Below are some records. Set down exactly the line holding "Task: Click the settings gear icon" and every later line through the end, omitting the pictures.

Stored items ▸
Segment Open
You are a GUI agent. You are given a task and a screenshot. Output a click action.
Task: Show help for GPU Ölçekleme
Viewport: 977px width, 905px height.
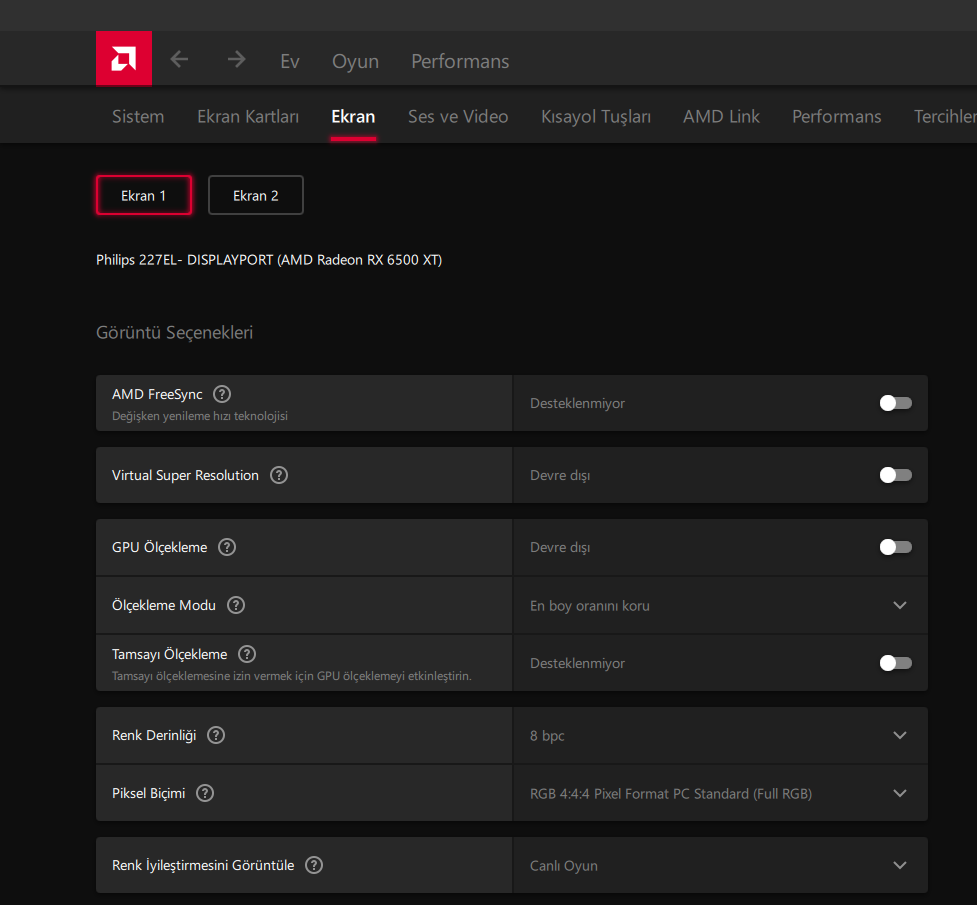(x=227, y=547)
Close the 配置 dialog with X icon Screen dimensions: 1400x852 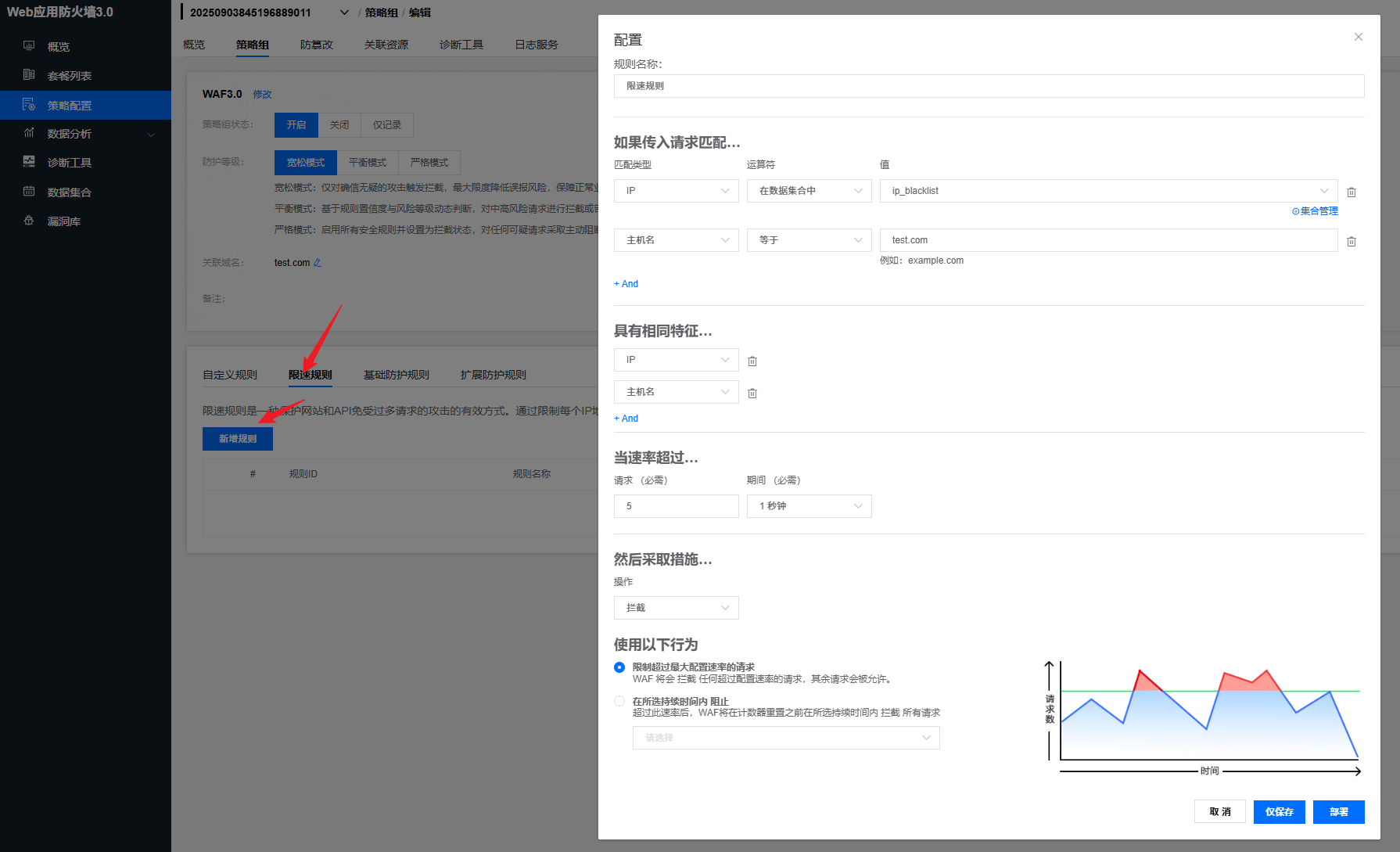1358,37
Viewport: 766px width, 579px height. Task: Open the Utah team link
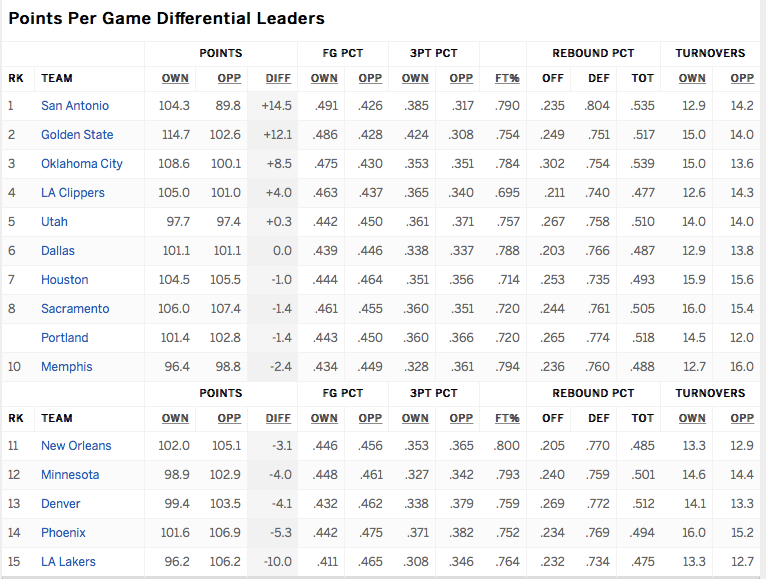(x=54, y=222)
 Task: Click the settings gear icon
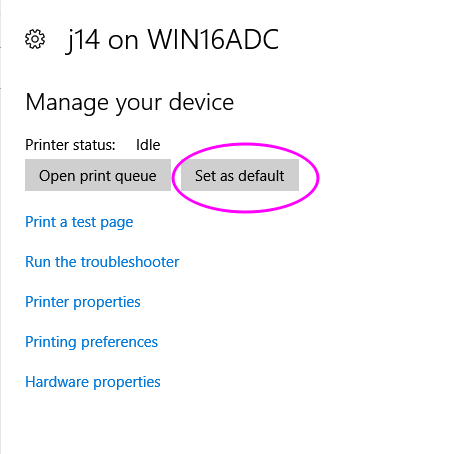tap(35, 39)
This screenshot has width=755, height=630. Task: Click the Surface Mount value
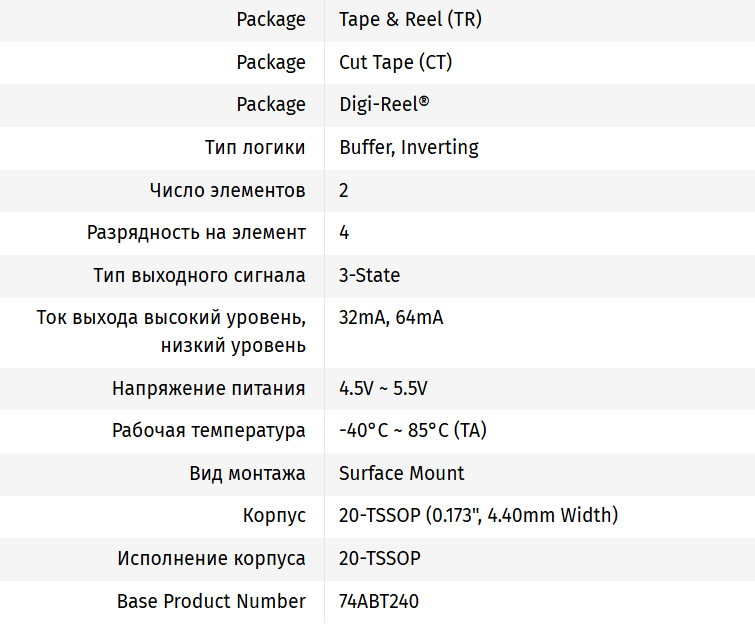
Segment Closed
Result ▸
 Task: Click the settings gear icon
tap(35, 39)
This screenshot has width=755, height=630. Task: Click the Surface Mount value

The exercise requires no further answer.